Yapılacak İşler:
**1)** Kitap yorumuna göre şu soruları yanıtla:
(a) Ya Hiç Gelmeseydin hangi serinin kaçıncı kitabıdır?
(b) Kitap yorumu hangi tarihte yazılmıştır?
(c) Bu kitapta yeni olaylar hangi karakterin ağzından anlatılır?
**2)** Aşağıdaki veri kaynağı kayıtlarından yalnızca "Open the Chrome three-dot menu" ifadesini içeren satırla "The height and width of the screenshot is (260, 616)." ifadesini içeren satır arasındakileri (iki uç dahil) "görev" ve "yanıt" sütunlarından oluşan iki sütunlu bir CSV olarak yeniden yaz. Her görev için bir satır kullan; görev metni ile yanıtı ayrı ayrı tırnak içinde tek birer alana yaz ve satır sonlarını boşluğa çevir.

15 Şubat 2018 Perşembe

Ya Hiç Gelmeseydin - Colleen Hoover | Kitap Yorumu


  Colleen Hoover'ı genel olarak sevdiğim için genelde kitaplarını okumaya çalışırım. Ya Hiç Gelmeseydin, aslında Çarpılma serisinin 2. kitabı. Yazarın kitaplarının çevrilmesinden ümidi kestiğim bir ara bir baktım ki 2.kitap çoktan çıkmış bile. Ancak gelin görün ki ilk kitabı ana olayı dışında belli belirsiz hatırlıyordum. O yüzden bir süre cesaret edememiştim başlamaya. Bu kitapta ara sıra okuyucunun unutmuş olma ihtimaline karşı eskiye dönük hatırlatmalar mevcuttu ki bu benim çok işime geldi. Ve bu sefer erkek karakterimiz Will'in ağzından dinliyoruz yeni olayları.

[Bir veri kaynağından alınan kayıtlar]
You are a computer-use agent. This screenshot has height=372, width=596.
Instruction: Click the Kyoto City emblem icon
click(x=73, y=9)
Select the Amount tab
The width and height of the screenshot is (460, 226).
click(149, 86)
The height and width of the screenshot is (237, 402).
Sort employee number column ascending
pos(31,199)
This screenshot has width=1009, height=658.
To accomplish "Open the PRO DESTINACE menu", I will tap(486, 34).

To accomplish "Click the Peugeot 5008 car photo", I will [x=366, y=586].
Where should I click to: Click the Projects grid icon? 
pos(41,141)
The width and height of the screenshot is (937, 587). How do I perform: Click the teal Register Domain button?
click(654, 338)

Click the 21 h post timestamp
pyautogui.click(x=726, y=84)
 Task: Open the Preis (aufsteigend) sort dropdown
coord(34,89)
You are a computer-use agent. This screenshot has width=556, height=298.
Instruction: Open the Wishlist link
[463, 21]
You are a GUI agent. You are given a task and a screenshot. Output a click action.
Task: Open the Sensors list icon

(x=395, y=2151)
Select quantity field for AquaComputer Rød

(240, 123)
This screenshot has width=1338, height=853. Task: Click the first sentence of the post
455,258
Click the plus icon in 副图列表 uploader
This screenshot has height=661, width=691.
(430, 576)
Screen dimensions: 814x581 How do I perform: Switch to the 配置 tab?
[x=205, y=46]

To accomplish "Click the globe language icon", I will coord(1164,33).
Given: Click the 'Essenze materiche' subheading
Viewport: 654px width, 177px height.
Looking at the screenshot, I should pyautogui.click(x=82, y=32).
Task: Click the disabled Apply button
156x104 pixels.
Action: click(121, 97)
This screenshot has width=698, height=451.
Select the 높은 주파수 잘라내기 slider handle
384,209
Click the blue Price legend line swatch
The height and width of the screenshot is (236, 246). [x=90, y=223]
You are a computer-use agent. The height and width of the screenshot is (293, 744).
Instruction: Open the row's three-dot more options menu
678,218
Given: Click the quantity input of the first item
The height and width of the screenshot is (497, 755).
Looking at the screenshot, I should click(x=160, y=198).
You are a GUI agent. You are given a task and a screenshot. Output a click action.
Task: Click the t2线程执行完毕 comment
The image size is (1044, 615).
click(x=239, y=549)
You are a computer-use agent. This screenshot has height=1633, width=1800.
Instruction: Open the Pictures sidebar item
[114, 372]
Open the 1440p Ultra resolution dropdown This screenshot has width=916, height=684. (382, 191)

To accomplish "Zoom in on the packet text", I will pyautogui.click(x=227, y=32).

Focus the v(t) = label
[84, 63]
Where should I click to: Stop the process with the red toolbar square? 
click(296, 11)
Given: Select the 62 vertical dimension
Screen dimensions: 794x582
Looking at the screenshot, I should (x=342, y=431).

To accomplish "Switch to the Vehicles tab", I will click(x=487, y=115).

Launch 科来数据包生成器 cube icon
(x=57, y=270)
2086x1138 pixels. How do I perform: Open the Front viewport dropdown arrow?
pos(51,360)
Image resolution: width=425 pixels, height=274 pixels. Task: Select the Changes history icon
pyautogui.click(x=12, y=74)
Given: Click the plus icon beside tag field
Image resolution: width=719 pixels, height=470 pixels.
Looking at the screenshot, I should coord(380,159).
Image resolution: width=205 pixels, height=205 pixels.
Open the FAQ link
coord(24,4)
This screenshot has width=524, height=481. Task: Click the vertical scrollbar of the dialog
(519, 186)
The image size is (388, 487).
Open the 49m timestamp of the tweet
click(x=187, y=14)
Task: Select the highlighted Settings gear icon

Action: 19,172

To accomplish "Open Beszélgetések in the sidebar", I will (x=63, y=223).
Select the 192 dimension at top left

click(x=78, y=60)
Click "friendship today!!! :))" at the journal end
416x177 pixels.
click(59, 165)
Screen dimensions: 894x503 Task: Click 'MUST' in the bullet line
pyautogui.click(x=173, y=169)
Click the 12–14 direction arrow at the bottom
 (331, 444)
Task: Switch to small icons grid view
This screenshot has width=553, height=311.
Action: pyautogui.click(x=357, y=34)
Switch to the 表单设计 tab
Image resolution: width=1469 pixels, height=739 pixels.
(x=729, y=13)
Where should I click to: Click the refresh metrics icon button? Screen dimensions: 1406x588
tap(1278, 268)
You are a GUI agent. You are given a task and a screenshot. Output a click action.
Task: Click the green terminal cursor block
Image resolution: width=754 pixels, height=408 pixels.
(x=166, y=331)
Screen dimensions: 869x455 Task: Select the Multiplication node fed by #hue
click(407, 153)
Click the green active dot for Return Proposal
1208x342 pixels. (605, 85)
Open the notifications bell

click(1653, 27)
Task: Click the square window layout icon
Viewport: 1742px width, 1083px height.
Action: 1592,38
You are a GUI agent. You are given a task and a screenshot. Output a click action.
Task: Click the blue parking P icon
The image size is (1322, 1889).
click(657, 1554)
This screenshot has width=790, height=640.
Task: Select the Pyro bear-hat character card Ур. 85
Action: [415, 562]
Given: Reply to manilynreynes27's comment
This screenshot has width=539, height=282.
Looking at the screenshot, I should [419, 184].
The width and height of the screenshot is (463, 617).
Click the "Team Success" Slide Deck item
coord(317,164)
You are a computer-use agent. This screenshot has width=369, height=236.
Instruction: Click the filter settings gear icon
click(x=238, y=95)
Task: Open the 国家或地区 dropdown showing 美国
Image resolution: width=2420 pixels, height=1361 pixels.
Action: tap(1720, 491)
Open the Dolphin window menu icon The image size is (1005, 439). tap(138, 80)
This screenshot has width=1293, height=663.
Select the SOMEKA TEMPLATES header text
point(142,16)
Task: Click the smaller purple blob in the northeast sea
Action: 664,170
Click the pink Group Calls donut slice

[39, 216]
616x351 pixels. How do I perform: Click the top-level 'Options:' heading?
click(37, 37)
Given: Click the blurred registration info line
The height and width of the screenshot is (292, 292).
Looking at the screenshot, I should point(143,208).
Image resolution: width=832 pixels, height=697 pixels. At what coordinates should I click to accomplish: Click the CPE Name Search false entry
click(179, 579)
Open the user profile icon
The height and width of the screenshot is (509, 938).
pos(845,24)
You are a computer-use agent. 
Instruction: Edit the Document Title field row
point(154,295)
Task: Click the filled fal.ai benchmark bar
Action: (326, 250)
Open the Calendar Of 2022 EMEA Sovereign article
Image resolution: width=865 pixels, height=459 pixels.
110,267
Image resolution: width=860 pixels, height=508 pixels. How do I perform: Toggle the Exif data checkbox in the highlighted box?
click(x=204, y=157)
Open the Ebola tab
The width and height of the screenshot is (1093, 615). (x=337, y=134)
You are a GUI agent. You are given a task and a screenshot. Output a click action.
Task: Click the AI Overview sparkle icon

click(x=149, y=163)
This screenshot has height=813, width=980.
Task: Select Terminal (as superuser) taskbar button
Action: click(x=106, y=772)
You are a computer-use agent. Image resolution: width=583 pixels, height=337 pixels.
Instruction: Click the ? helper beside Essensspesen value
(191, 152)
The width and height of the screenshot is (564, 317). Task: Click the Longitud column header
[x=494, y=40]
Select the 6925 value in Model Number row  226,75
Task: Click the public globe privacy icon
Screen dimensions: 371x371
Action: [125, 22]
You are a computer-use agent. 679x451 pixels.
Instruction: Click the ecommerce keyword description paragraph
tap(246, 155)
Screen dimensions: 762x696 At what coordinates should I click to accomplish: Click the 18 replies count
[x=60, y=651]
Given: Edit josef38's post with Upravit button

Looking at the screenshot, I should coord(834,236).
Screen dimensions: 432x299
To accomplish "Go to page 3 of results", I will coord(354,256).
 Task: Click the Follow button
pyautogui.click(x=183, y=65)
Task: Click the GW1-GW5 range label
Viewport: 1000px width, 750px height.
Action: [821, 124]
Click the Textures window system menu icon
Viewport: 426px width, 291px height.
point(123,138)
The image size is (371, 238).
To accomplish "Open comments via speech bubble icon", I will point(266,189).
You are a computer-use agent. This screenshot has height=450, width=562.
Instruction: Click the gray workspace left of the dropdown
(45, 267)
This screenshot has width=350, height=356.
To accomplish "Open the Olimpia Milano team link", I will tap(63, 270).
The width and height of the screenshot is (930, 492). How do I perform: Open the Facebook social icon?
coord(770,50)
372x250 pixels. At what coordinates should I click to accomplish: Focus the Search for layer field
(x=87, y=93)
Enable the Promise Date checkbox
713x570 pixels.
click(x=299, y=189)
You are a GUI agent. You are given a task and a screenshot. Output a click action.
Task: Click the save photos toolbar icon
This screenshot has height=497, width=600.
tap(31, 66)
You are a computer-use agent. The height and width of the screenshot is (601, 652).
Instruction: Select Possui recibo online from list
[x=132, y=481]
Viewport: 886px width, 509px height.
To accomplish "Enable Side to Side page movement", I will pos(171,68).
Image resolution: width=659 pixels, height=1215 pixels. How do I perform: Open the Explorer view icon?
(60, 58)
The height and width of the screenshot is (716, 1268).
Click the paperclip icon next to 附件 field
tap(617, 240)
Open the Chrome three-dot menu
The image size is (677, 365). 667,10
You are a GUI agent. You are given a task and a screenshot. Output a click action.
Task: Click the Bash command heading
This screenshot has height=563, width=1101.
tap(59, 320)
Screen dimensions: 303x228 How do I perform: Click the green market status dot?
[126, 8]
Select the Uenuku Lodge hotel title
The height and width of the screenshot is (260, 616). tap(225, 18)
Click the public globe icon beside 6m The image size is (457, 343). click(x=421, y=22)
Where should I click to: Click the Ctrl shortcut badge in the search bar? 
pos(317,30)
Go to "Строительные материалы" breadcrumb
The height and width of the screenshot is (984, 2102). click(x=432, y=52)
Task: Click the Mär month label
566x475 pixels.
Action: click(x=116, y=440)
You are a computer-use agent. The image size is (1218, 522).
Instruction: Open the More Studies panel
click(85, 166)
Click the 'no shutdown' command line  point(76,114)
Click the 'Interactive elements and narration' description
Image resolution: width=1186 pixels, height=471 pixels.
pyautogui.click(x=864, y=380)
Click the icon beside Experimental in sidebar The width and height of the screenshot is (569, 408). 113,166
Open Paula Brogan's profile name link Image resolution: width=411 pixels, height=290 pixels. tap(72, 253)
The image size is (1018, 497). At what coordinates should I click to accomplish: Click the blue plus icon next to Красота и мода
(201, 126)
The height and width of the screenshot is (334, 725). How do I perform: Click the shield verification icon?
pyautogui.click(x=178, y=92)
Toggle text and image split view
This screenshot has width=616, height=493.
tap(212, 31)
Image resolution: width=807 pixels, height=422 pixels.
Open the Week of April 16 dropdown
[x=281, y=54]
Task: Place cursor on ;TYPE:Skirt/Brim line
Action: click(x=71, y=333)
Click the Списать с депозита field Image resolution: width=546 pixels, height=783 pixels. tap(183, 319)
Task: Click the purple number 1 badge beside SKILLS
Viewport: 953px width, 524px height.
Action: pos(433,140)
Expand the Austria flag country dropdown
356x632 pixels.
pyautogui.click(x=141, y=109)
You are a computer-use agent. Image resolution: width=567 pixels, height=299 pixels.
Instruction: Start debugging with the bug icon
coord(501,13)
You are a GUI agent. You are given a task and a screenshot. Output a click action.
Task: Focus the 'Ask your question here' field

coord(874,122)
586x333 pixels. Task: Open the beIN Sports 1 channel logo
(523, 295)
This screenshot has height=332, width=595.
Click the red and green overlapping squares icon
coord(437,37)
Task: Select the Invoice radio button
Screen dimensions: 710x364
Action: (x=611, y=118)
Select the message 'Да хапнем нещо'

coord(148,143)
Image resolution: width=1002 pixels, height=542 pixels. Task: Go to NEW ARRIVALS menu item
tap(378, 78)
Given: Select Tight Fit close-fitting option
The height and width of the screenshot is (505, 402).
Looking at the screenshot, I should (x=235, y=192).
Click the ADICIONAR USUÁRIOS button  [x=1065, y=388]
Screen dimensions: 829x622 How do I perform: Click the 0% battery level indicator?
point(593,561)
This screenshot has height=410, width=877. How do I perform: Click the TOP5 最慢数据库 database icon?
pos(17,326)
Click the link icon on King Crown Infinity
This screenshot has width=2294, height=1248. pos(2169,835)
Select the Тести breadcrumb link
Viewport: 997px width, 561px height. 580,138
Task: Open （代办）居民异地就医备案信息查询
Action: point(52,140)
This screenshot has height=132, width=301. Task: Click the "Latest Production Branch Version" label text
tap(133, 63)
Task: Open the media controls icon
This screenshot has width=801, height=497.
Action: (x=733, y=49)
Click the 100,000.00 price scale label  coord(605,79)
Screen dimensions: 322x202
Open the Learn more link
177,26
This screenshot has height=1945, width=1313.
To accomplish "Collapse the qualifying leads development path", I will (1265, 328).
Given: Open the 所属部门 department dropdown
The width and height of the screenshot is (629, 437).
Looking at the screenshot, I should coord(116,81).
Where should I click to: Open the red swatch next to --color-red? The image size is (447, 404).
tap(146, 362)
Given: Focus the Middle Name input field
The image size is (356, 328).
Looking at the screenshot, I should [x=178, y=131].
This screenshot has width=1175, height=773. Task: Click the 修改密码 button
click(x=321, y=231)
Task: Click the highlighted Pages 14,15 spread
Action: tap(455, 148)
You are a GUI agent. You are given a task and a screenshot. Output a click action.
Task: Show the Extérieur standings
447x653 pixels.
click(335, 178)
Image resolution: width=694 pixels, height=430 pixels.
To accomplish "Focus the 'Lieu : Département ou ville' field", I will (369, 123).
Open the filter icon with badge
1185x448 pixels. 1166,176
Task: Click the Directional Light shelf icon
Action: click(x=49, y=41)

Sorunların Çözümleri:
**1)**
(a) Çarpılma serisinin 2. kitabıdır.
(b) 15 Şubat 2018 Perşembe.
(c) Erkek karakter Will'in ağzından.

**2)**
görev,yanıt
"Open the Chrome three-dot menu","The image size is (677, 365). 667,10"
"You are a GUI agent. You are given a task and a screenshot. Output a click action. Task: Click the Bash command heading This screenshot has height=563, width=1101.","tap(59, 320)"
"Screen dimensions: 303x228 How do I perform: Click the green market status dot?","[126, 8]"
"Select the Uenuku Lodge hotel title","The height and width of the screenshot is (260, 616). tap(225, 18)"